Spike TV is planning a reality television series called Pirate Hunters. With all the subtlety expected of the Spike network, the show will be just that: people hunting pirates. I like the idea that the fight against pirates will be televised. I don't like the idea that it will feature real people doing real things.
Reality TV preceded our current economic recession by nearly a decade. The shows generally need a smaller staff and crew than narrative fiction programs, thus putting writers and others out of work. I think it's a fair stretch to say that reality TV helped get us into this mess.
If you buy that, then you have to believe it won't get us out.
If America is going to fight pirates, we need to do it from all sides.
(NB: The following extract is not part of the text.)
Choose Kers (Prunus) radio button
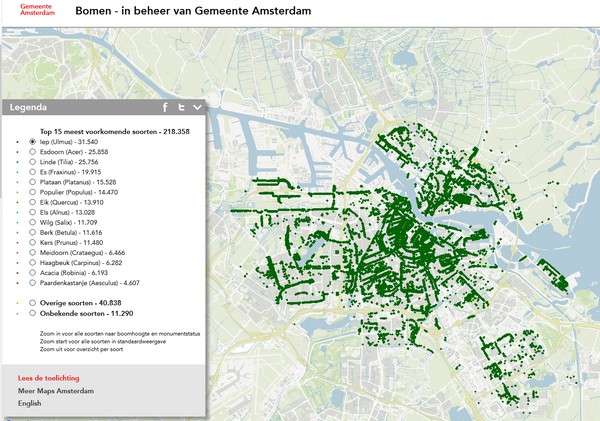Image resolution: width=600 pixels, height=421 pixels. 32,243
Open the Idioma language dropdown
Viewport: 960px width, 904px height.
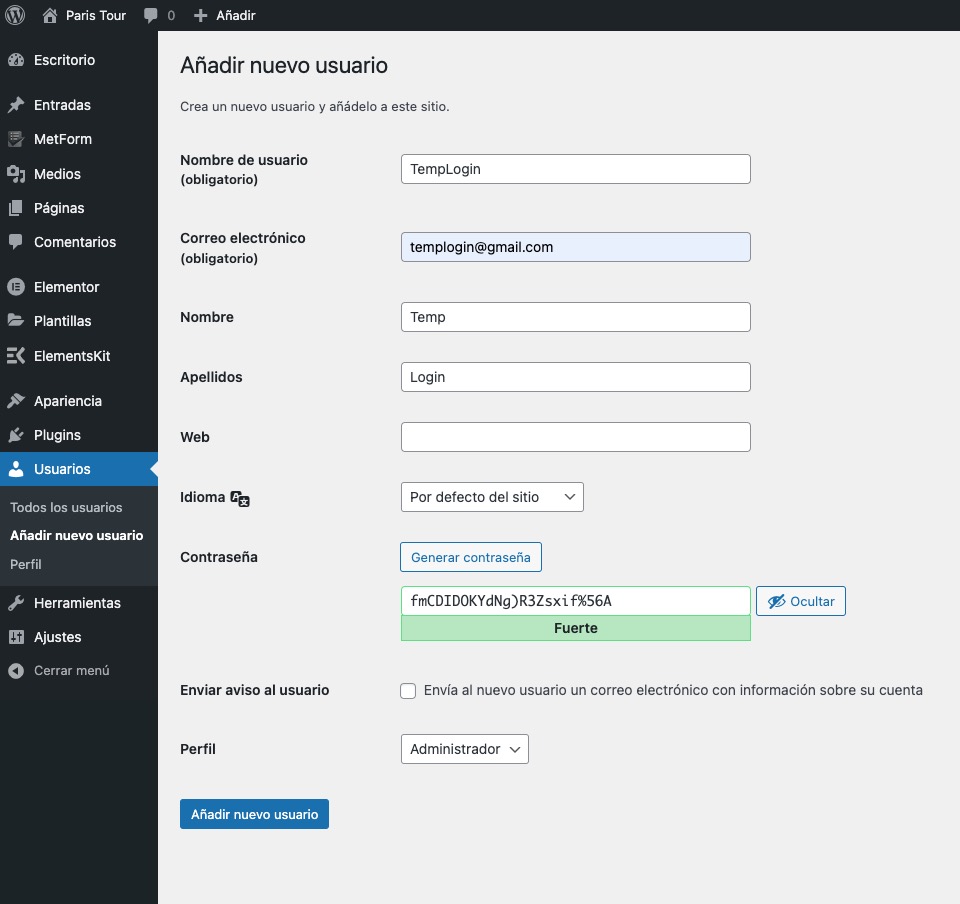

Not just on the sea and shore, but in our imaginations. Winning the war against freebooters will require a united front of fiction. If the actual war on pirates is going to be a boring battle of statesmanship (kind of like the original Star Trek), then the American people need an escape. No more romanticized buccaneers clouding our ideations of real pirates. We need tales of vicious swashbucklers to match reality. What's more, we need real fictional heroes to fight them. We need a bailout for brawn.
In 2007, I spent a few weeks with the definitive catalog of exaggerated heroism and piracy: Terry and the Pirates, Volume One. It's a collection of the first two years of Milton Caniff's legendary newspaper comic strip. It follows the wisecracking scamp Terry and his chiseled pal Pat as they travel through 1930s China. Along the way, they pick up an affable but clumsy Asian stereotype named Connie and battle nautical foes with names like The Dragon Lady.
Like so many adventure comics of the time, Terry and the Pirates has sharp lines between right and wrong and good and bad. The only thing more defined is Pat's jawline. Pat isn't one of the modern anti-heroes. Sure, he gets a little conflicted, but only in matters of love. And when the chips fall, he's ready to sock a faceless bad guy, no questions asked, emotions be damned.
Richard Phillips, the American captain of the captured ship, is kind of like Pat; he tried to swim away and escape his captors. It didn't work, but he tried. Maybe there could be a newspaper strip based on his quest for revenge in Somalia. But we'd need a crafty wisecracker to go with him. How about Sully Sullenberger, the pilot who landed saved all of his passengers' lives by crash landing his plane into the Hudson River? Talk about badass. With him and Captain Phillips on our comic book pages, no pirate could escape the swift sock in the nose of American justice.
It is therefore my theory that a series of comics, TV shows and computer animated movies starring Richard Phillips and Sully Sullenberger fighting pirates off the coast of Somalia would not only cheer up a depressed America, but would prompt a buying spree of newspapers, adventure novels, t-shirts, direct-to-DVD movies and breakfast cereals that would pull us right out of recession and back on the fast track to recovery. Yes, a pulpy adventure series starring the two most unreal heroes our country has today would give the falling red lines on economists' charts a swift uppercut.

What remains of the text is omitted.